Con l’assorbimento della L.A.I. Linee Aeree Italiane da parte dell’Alitalia, e la scomparsa di tutte le altre piccole compagnie aeree nate nel dopoguerra – compresa la A.L.I. Flotte Aeree Riunite, l’ultima compagnia con capitale privato tra cui la FIAT -, diverse città rimasero senza collegamenti aerei.
Fu così che un gruppo di imprenditori privati decise di costituire l’Itavia, acquistando un piccolo bimotore inglese, il De Havilland D.H.104 “Dove” da otto posti, lo I-AKET, che in precedenza era appartenuto al Gruppo FIAT.
La tratta Roma-Pescara fu il primo servizio regolare di linea, che venne inaugurato il 15 luglio 1959 e che entro la fine dell’anno trasportò ben 1.573 passeggeri. Visto questo successo la dirigenza decise di rivendere il bimotore in Inghilterra e rimpiazzarlo con ben sei quadrimotori De Havilland D.H.114 “Heron”, che era la versione maggiorata del “Dove”, che poteva trasportare fino a 14 passeggeri.

Dati di partenza:
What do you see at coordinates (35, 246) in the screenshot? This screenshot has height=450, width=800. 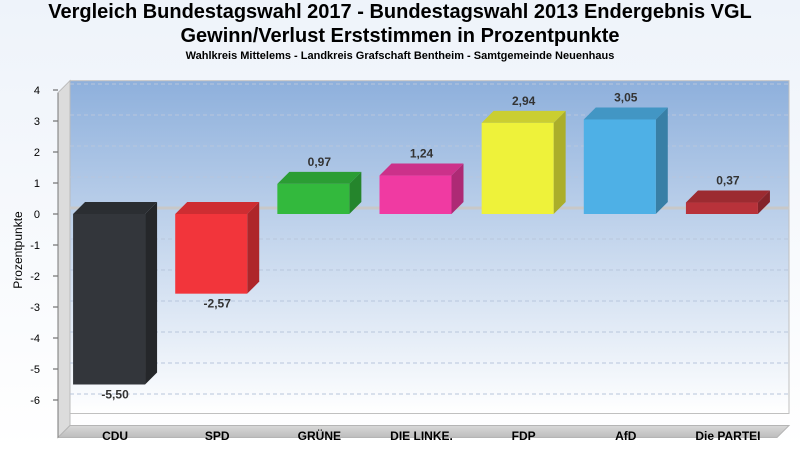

Esercizi da svolgere:
a. Riscrivi in forma di elenco puntato il paragrafo del testo sull'Itavia che comincia con "La tratta Roma-Pescara", mantenendone i fatti principali.
b. Elenca tutte le compagnie aeree nominate nel testo sull'Itavia.
c. Rispondi a queste domande sul testo sull'Itavia:
(i) A chi era appartenuto in precedenza l'aereo I-AKET?
(ii) In quale data fu inaugurata la tratta Roma-Pescara?
(iii) Fino a quanti passeggeri poteva trasportare il De Havilland D.H.114 "Heron"?
Per lo svolgimento non occorre consultare i dati.

Risposte in ordine:
a.
- Primo servizio regolare di linea: la tratta Roma-Pescara, inaugurata il 15 luglio 1959.
- Passeggeri trasportati entro la fine dell'anno: 1.573.
- Dopo questo successo, la dirigenza decise di rivendere il bimotore in Inghilterra.
- Il bimotore fu sostituito con sei quadrimotori De Havilland D.H.114 "Heron", versione maggiorata del "Dove", capaci di trasportare fino a 14 passeggeri.

b.
- L.A.I. Linee Aeree Italiane
- Alitalia
- A.L.I. Flotte Aeree Riunite
- Itavia

c.
(i) Al Gruppo FIAT.
(ii) Il 15 luglio 1959.
(iii) Fino a 14 passeggeri.